Quote the lines below verbatim, from the line with "You are a GUI" up to and including the line with "tap(49, 101)", and leave the pictures out of your answer.

## start MATERIAL SHOWN

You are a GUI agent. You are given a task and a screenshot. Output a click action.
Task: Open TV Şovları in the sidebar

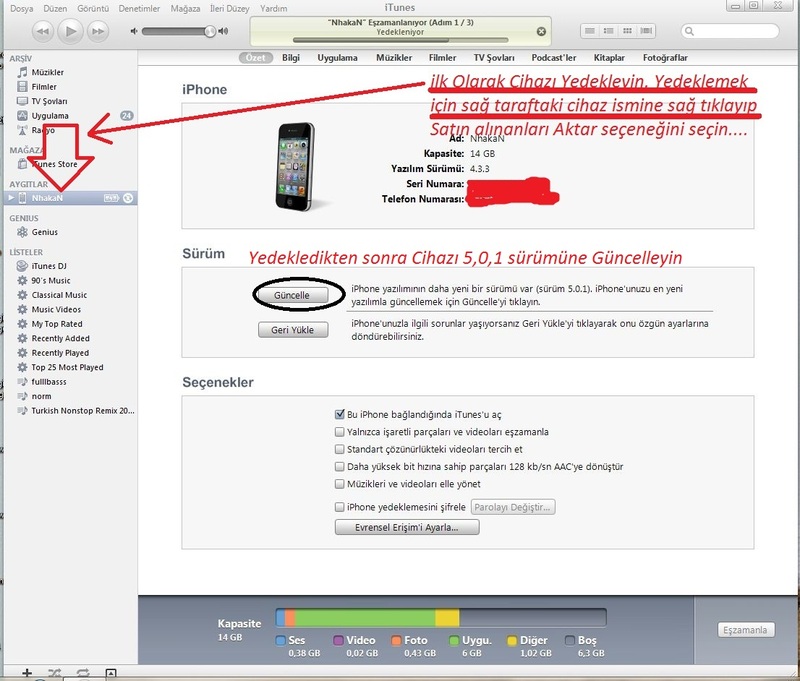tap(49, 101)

## end MATERIAL SHOWN
## start MATERIAL SHOWN

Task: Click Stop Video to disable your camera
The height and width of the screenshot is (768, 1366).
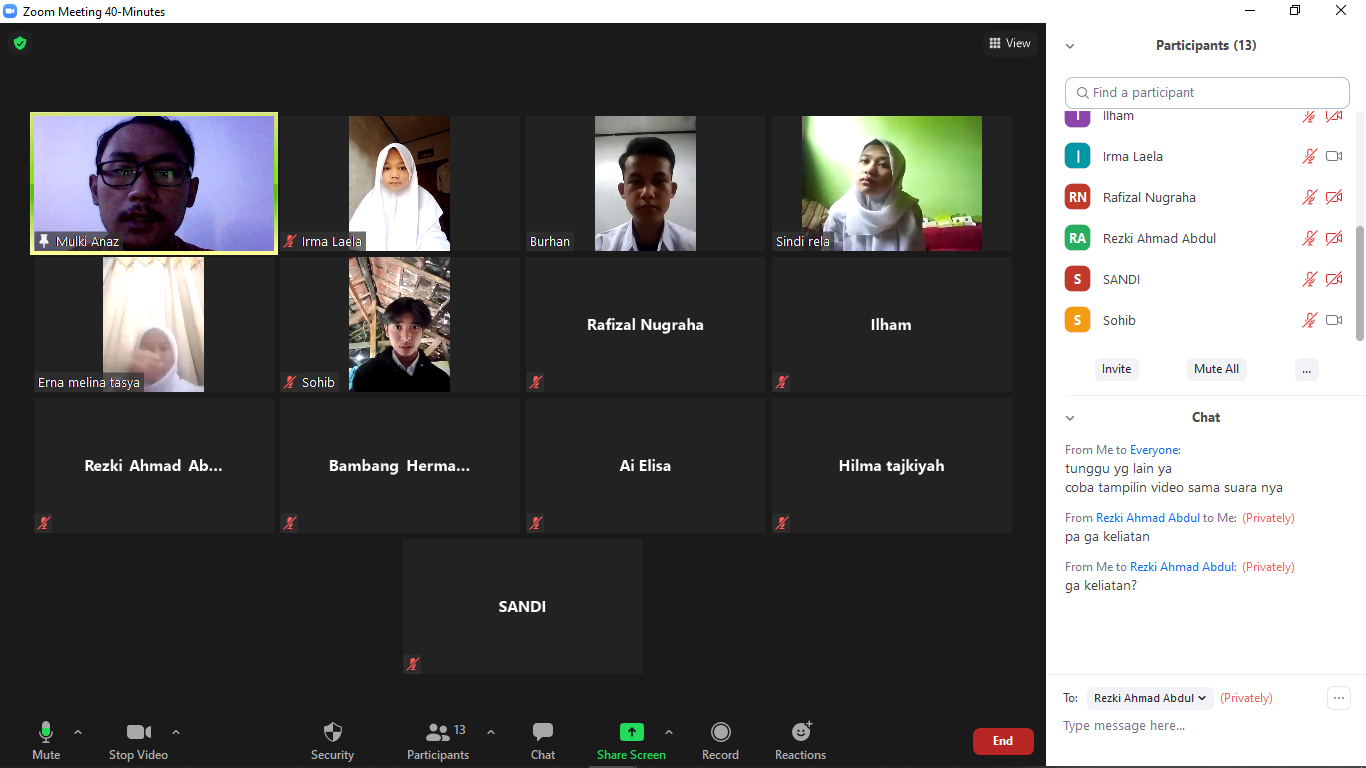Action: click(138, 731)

## end MATERIAL SHOWN
## start MATERIAL SHOWN

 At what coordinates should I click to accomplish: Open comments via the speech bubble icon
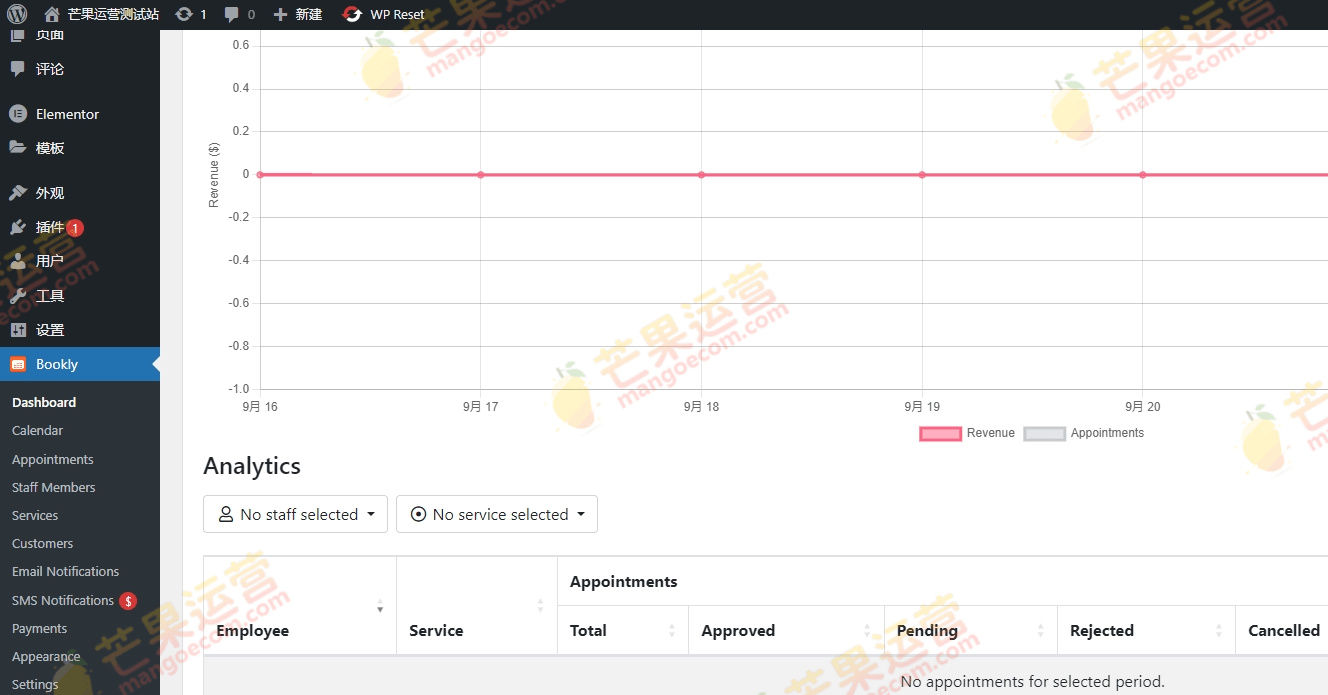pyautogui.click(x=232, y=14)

## end MATERIAL SHOWN

EXERCISE SOLUTION |
You are a GUI agent. You are given a task and a screenshot. Output a click action.
Task: Open TV Şovları in the sidebar

tap(49, 101)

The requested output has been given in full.